Defining and Using Schemas

To validate a DataFrame, define a pa.DataFrameModel and use it within pt.DataFrame[...] in your task signature.

import pandas as pd
import pandera.pandas as pa
import pandera.typing.pandas as pt
import flyte

class EmployeeSchema(pa.DataFrameModel):
employee_id: int = pa.Field(ge=0)
name: str

@flyte.task(report=True)
async def process_employees(df: pt.DataFrame[EmployeeSchema]) -> pt.DataFrame[EmployeeSchema]:
# df is automatically validated against EmployeeSchema before the task runs
return df

The PanderaDataFrameTransformer (found in flyteplugins.pandera.transformers.base) handles the conversion. When report=True is set on the task, flyte-sdk captures Pandera's validation results and renders them as a tab in the Flyte Deck, allowing you to inspect schema violations visually.

Handling Validation Errors

By default, validation failures raise an exception and fail the task. You can customize this behavior using ValidationConfig to merely log a warning instead.
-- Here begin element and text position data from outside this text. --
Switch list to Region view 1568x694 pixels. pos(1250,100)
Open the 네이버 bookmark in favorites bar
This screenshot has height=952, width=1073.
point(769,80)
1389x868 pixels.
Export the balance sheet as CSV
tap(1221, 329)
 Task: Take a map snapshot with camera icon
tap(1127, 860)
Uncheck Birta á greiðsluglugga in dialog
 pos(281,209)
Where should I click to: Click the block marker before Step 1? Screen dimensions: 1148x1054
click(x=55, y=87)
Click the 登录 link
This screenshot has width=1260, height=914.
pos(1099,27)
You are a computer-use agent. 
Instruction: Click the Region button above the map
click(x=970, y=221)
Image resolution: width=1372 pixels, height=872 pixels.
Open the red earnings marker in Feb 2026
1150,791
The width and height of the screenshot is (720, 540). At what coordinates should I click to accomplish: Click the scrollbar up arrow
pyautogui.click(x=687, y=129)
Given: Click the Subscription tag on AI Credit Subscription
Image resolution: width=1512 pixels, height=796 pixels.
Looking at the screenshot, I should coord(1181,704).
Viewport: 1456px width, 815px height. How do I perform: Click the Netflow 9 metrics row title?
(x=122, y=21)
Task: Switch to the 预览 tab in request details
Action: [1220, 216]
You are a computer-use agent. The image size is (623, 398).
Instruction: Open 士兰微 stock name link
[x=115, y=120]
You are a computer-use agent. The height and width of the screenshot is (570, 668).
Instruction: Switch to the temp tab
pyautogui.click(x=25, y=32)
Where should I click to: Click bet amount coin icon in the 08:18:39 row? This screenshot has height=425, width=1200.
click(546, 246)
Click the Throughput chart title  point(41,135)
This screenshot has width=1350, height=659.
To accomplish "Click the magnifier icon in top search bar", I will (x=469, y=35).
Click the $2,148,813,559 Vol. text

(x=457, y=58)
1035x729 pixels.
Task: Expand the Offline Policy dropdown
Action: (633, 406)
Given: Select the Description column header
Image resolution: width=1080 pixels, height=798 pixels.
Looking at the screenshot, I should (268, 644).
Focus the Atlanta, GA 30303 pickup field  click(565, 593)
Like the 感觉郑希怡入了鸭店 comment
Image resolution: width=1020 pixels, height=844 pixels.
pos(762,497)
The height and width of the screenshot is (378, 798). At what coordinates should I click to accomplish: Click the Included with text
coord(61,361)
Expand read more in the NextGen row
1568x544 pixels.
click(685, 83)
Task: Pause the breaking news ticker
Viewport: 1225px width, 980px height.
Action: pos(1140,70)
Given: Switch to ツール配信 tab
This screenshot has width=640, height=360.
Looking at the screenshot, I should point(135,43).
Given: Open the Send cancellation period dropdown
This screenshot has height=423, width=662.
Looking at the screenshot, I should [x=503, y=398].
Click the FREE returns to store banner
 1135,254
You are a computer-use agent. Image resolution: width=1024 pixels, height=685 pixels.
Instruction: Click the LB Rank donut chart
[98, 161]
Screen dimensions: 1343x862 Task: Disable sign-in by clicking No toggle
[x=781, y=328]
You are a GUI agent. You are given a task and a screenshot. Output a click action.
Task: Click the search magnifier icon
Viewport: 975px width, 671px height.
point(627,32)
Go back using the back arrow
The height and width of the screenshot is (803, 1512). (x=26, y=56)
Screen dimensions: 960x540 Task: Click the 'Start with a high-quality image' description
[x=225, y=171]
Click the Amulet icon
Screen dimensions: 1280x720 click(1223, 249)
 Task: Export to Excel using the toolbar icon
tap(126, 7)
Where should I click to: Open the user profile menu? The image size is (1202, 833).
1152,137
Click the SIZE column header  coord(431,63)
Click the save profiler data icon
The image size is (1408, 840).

from typing import Annotated
from flyteplugins.pandera import ValidationConfig

@flyte.task(report=True)
async def permissive_task(
df: Annotated[pt.DataFrame[EmployeeSchema], ValidationConfig(on_error="warn")],
) -> pt.DataFrame[EmployeeSchema]:
# If validation fails, a warning is logged and the report is generated,
# but the task continues.
return df

Structured IO with JsonlFile

Processing large datasets in JSON format can be memory-intensive if you load the entire file at once. The JsonlFile type in flyte-sdk is designed for streaming JSON Lines data, supporting both asynchronous and synchronous iteration with optional compression.

Streaming Reads and Writes

JsonlFile allows you to process records one by one, which is essential for datasets that exceed available memory. It also supports transparent zstd compression if the file extension is .zst.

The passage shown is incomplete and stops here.